#### Angezeigter Text ####

Festuca apennina (Apenninen-Schwingel)

Der Apenninen-Schwingel (oft auch als Unterart des Wiesenschwingels betrachtet) wächst in Hochstaudenfluren, auf Weiden und an Wegrändern im subalpinen Bereich, z.B. am Simplon (Ganter) oder im Goms (Oberwald).
An etwas feuchteren Stellen (Adenostylion) tritt dieser Schwingel lokal vermehrt auf. Wahrscheinlich ist er in Ausbreitung begriffen, denn er tritt vor allem an frischen Wegrändern und Alphütten auf ("abords des chalets d`alpage" nach Charpin/Jordan 1990).
Kräftiger Apenninen-Schwingel am Wegrand im Bereich des Adenostylion
Kräftiger Apenninen-Schwingel am Wegrand im Bereich des Adenostylion

Festuca pratensis s.l. - Festuca arundinacea

Wie lassen sich Wiesen-Schwingel s.l. (inbegriffen also auch Apenninen-Schwingel) und Rohrschwingel (Festuca arundinacea) trennen?
Zwei eindeutige Merkmale erleichtern die Zuordnung: Unsere Schwingel (Wiesen-Schwingel und Apenninen-Schwingel) haben Oehrchen ohne Wimpern und nur 2 ungleiche, untere Rispenäste an den Knoten.

#### Aufgeführte Daten ####

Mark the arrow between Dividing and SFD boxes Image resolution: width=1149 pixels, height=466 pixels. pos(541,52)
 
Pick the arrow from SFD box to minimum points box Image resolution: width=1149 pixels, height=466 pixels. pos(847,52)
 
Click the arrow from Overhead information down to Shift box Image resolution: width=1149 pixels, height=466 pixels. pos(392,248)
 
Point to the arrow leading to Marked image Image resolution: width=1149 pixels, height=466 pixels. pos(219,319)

####
#### Aufgeführte Daten ####

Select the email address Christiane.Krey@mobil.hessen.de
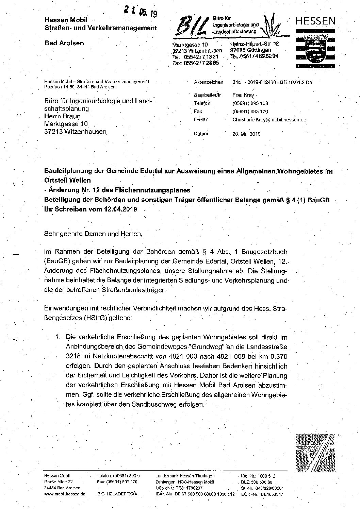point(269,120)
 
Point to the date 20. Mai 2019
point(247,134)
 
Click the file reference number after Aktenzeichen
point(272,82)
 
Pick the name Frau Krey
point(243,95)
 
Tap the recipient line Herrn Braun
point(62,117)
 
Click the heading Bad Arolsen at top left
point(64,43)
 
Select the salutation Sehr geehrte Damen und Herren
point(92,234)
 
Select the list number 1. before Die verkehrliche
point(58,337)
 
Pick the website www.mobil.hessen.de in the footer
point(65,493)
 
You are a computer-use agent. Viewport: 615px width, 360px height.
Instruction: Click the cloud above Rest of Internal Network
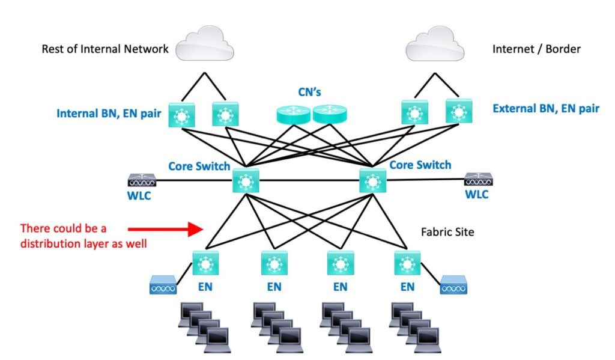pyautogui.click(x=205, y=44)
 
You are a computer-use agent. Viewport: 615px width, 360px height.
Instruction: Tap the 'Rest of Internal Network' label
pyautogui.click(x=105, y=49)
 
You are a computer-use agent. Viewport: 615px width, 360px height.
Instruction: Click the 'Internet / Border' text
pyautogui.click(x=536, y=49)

####

Auszuführende Aufgabe 1 → Bitte schreiben Sie aus dem Text zum Apenninen-Schwingel alles von „Festuca apennina (Apenninen-Schwingel)“ bis hinunter zu „im Goms (Oberwald).“ wortgetreu ab.
Auszuführende Aufgabe 2 → An welchen Stellen tritt der Apenninen-Schwingel laut dem Text zum Apenninen-Schwingel lokal vermehrt auf?
Auszuführende Aufgabe 3 → Fassen Sie den Absatz aus dem Text zum Apenninen-Schwingel, der mit „Der Apenninen-Schwingel (oft auch als Unterart“ beginnt, als Stichpunktliste zusammen.
Maßgeblich ist allein der Text zum Apenninen-Schwingel, nicht die Daten.

Ergebnis 1 →
Festuca apennina (Apenninen-Schwingel)

Der Apenninen-Schwingel (oft auch als Unterart des Wiesenschwingels betrachtet) wächst in Hochstaudenfluren, auf Weiden und an Wegrändern im subalpinen Bereich, z.B. am Simplon (Ganter) oder im Goms (Oberwald).

Ergebnis 2 → An etwas feuchteren Stellen (Adenostylion).

Ergebnis 3 →
- Wird oft als Unterart des Wiesenschwingels betrachtet
- Wächst in Hochstaudenfluren, auf Weiden und an Wegrändern
- Vorkommen im subalpinen Bereich
- Beispiele: Simplon (Ganter), Goms (Oberwald)